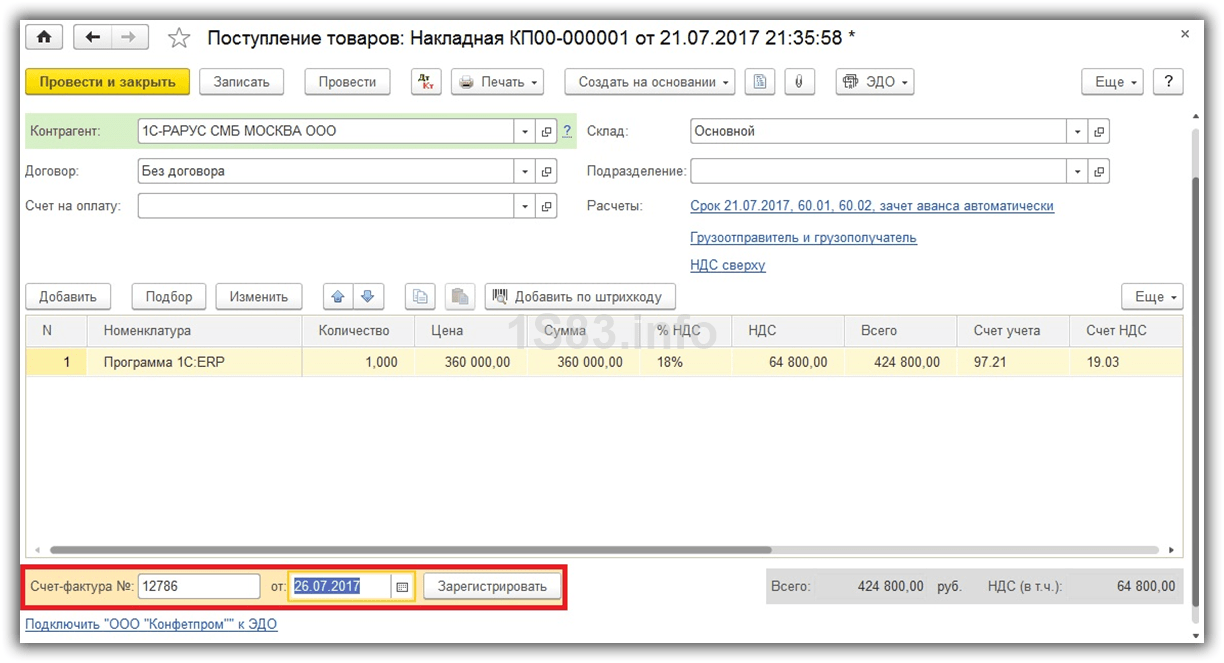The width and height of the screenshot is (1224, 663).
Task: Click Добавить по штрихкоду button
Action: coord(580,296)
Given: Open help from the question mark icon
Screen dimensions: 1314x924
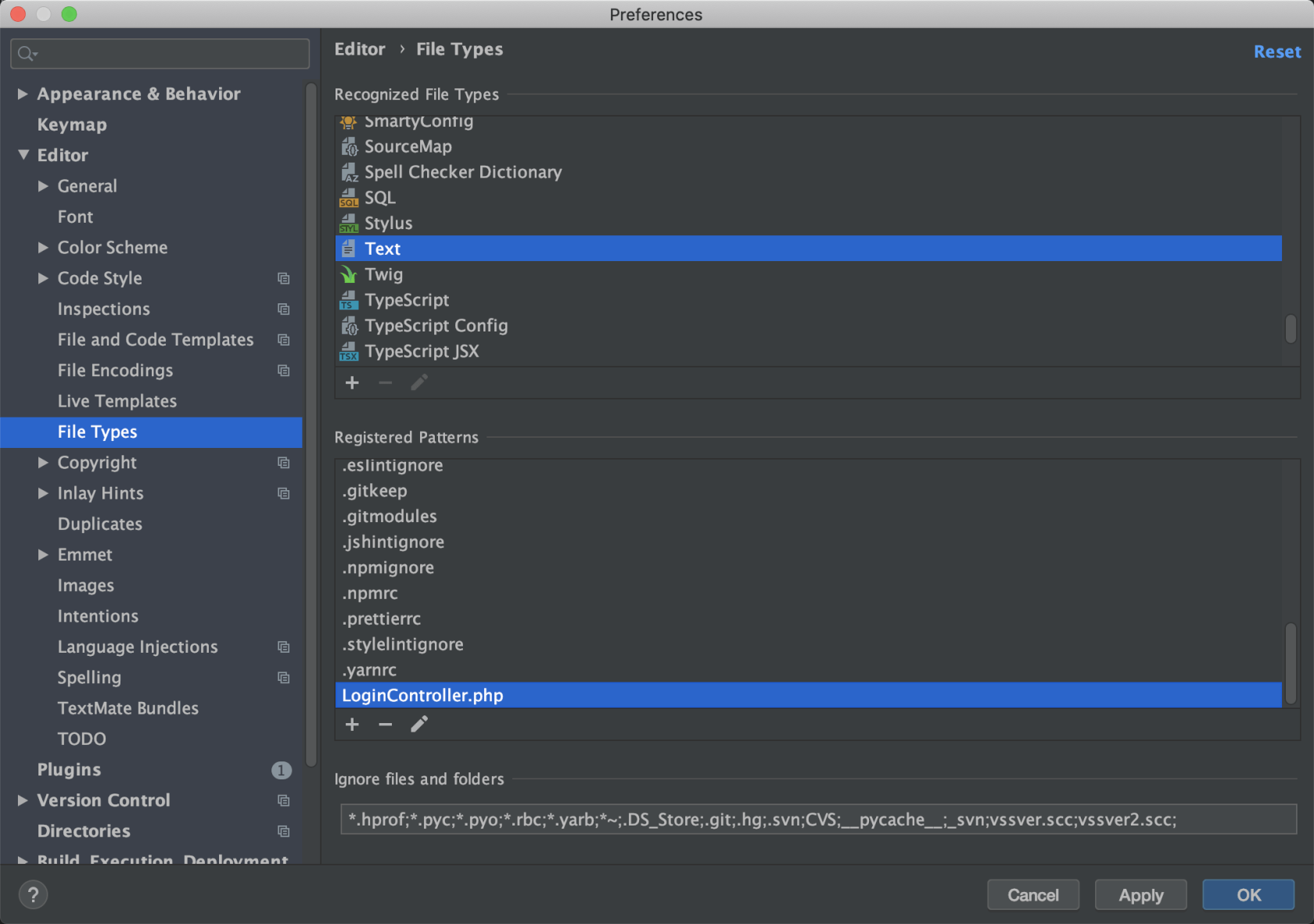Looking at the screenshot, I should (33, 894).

★ ★ ★ ★ ★ ★ ★

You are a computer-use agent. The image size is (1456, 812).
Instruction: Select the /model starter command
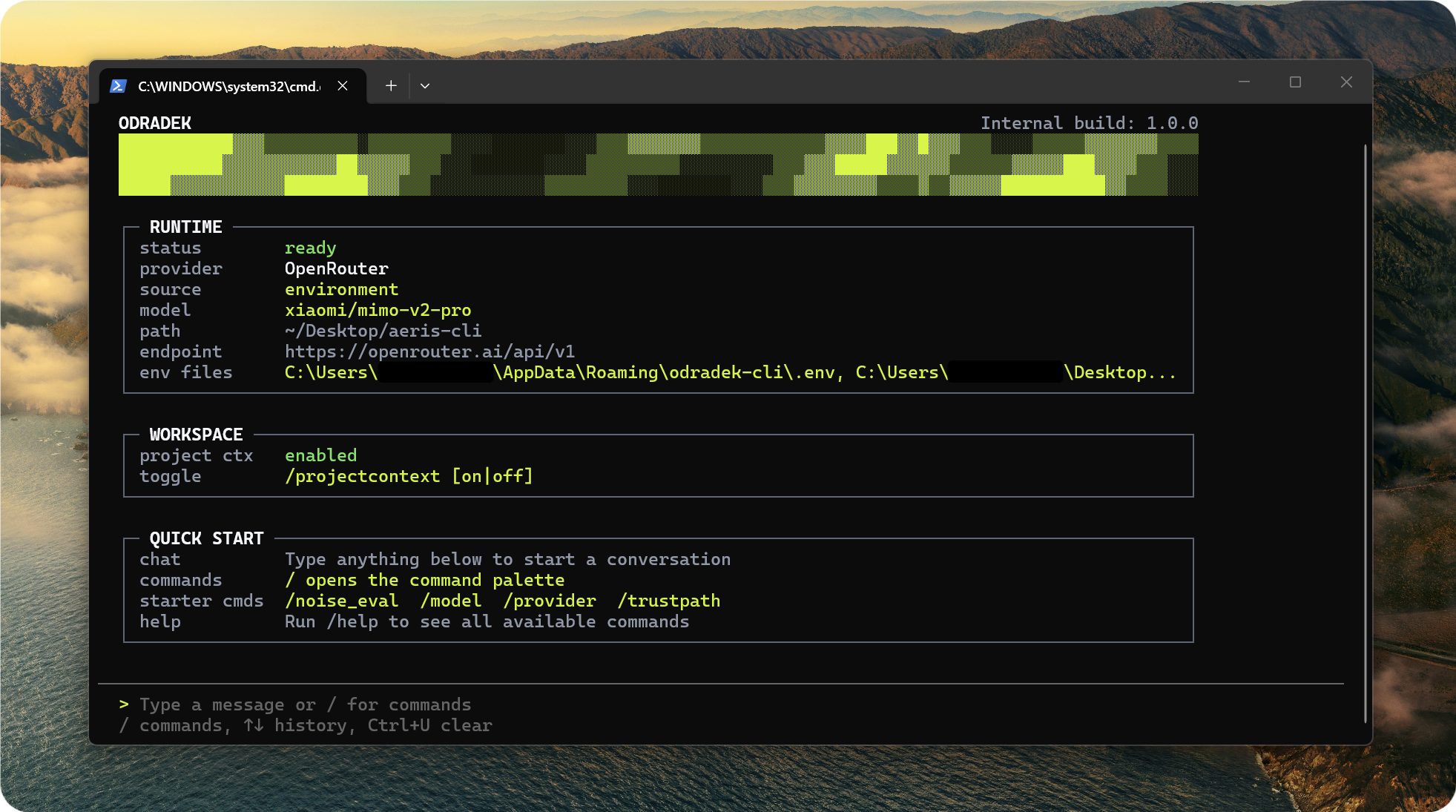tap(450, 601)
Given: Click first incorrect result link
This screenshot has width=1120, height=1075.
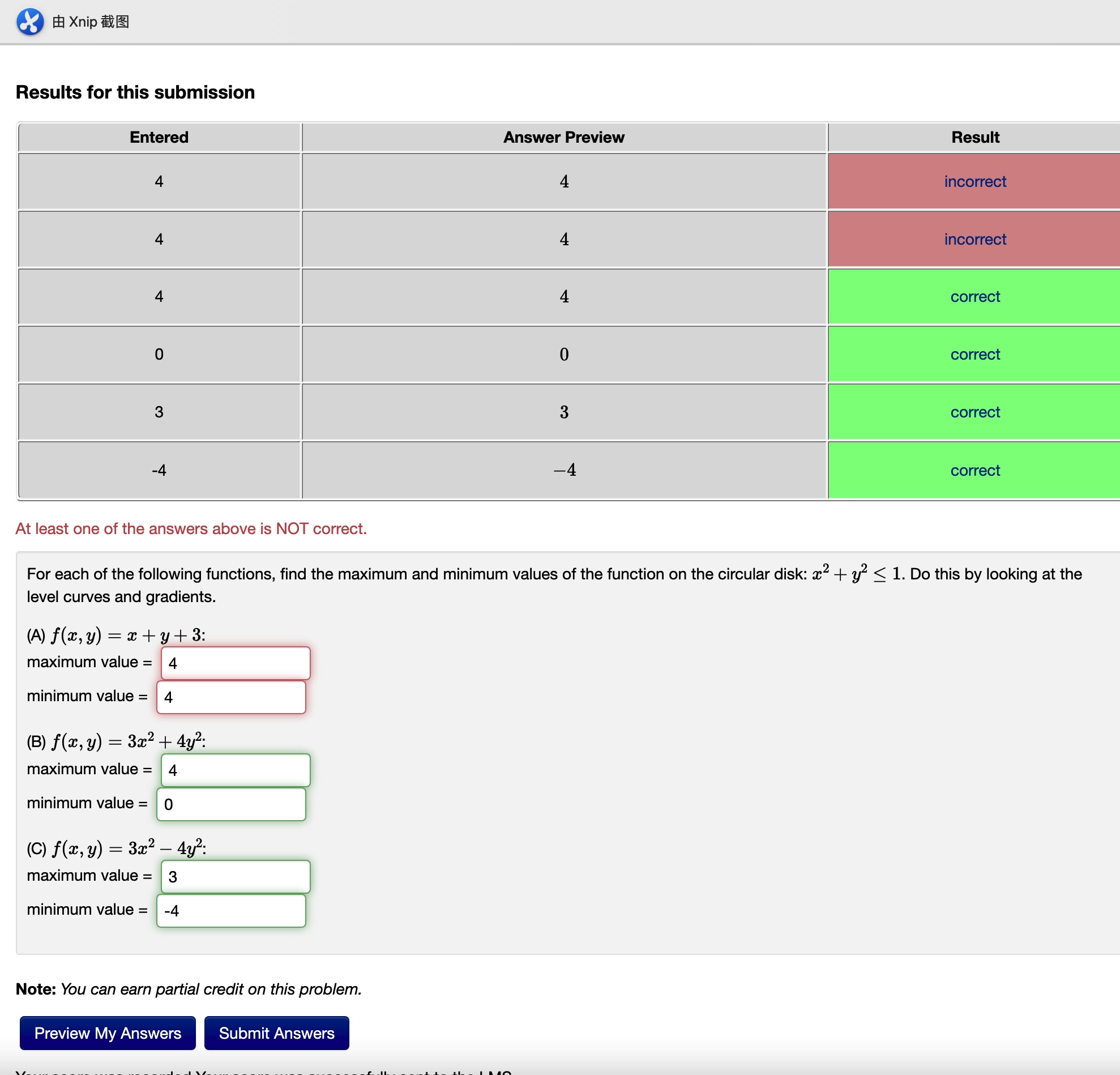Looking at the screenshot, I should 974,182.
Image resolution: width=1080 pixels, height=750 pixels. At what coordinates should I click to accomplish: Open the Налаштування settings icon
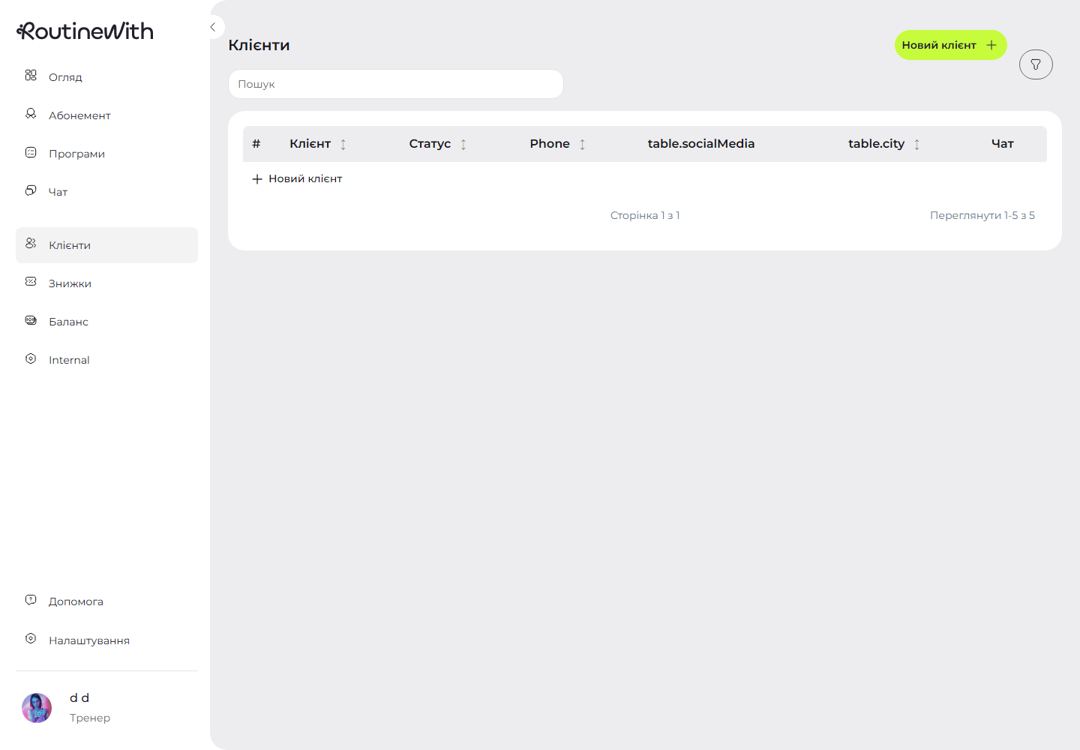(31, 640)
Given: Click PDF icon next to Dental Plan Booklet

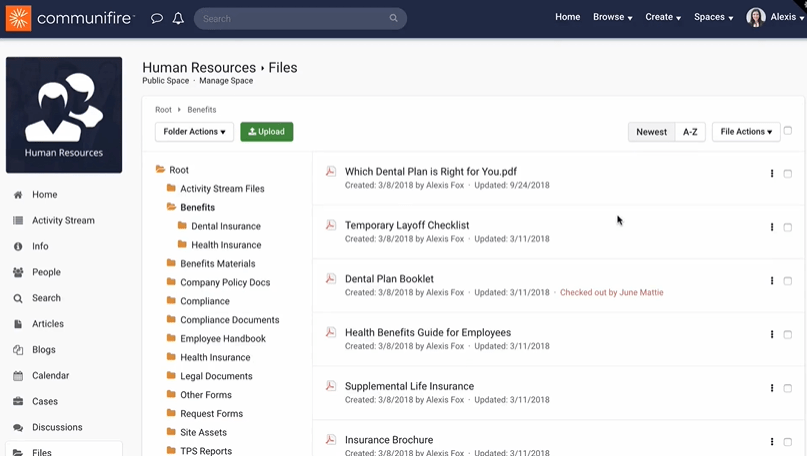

★ ★ ★ ★ ★ ★ ★

*Short problem*: Can you give the part of the listing that opens with the line containing "Given: Open help from the question mark icon" and closes with the line containing "Looking at the screenshot, I should (33, 894).", both lines included, as a JSON list of strings with one string per line, skipping blank lines and leaving out the pictures?

*Result*:
[
  "Given: Open help from the question mark icon",
  "Screen dimensions: 1314x924",
  "Looking at the screenshot, I should (33, 894)."
]